The most compelling counterargument that might cause one to pause before labeling the situation “genocide” is that the actors responsible for the multifaceted harm to the Rohingya are “only” committing an extreme campaign of ethnic cleansing in an effort to expel the Rohingya population from the country. In this way, ethnic cleansing has perversely “become a defense to genocide.” To be sure, not every interaction between members of the Rohingya community and their persecutors results in their death; sometimes victims are subjected to lesser forms of harm or are allowed to flee. This alternative hypothesis is perhaps conceivable, but it has become less and less plausible as signs of genocidal intent accumulate over the years, particularly when this evidence is aggregated. Indeed, there is jurisprudence to the effect that examples of “forewent opportunities” to kill members of the targeted protected group do not necessarily negate a finding of genocidal intent. Thus, if there are other indices of the intent to destroy the group in whole or in part, the fact that not every potential victim is killed should not be a bar to a finding of genocide.

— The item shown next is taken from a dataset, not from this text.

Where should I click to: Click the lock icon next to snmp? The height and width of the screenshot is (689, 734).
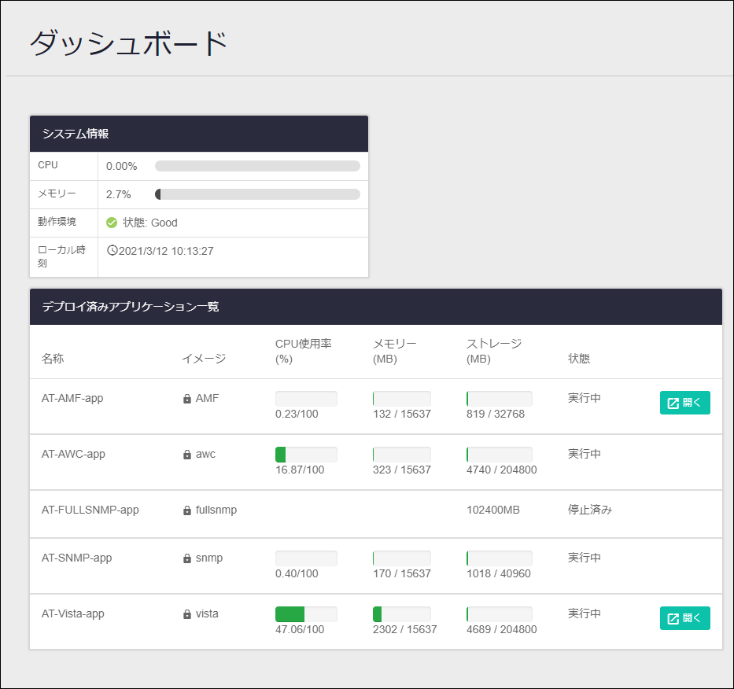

Finally, my longer analysis maps the different formulations in which a genocide determination may be made and surveys how other authoritative observers are characterizing the plight of this community. The conclusions that a genocide is underway in Myanmar is consistent with other authoritative accounts and conclusions, including the U.N. FFM, non-governmental organizations working in the region, and academic commentators—although these sources all employ different formulations of their ultimate determination. Most importantly, the FFM’s recently released report calls for several named individuals to be investigated for the commission of genocide and also confirms the commission of war crimes and crimes against humanity. Given the state of the international law jurisprudence, a genocide determination by the U.S. government would be defensible. It would then be for a court of law to make a final adjudication. This could be by a tribunal charged with adjudicating either individual criminal responsibility or state responsibility. That said, it cannot be denied that the International Court of Justice’s (ICJ’s) genocide jurisprudence is rather conservative when it comes to determining affirmative state responsibility for genocide. Even under this heightened standard, however, the events in Myanmar would easily satisfy the ICJ’s standard for failing to prevent and punish genocide.

All told, and in the words of Professor Azeem Ibrahim in his magisterial text The Rohingya: Inside Myanmar’s Genocide:

The charge of genocide is a serious one to make: the current situation in Myanmar fully justifies the use of this word.

Before concluding, and as I have argued elsewhere with respect to the dithering over Darfur, I should emphasize that the question of whether or not the violence in Myanmar constitutes genocide should not alter the international community’s response to the acute harm being suffered by the Rohingya. At the point in time at which state responsibility is at issue and economic, political, and military solutions to mass violence are being contemplated, debating legal semantics about whether violence rises to the level of genocide simply has no place. Indeed, the methodology necessary to determine the commission of genocide is inapt—and the surrounding discourse discordant—when people are being systematically killed and expelled from their homes through violence on a mass scale. What matters is that the level of violence and the risk to humanity has reached a certain threshold. If international law creates a right—or even a duty—to respond to massive rights violations, such a right—or duty—has long since been triggered in Myanmar.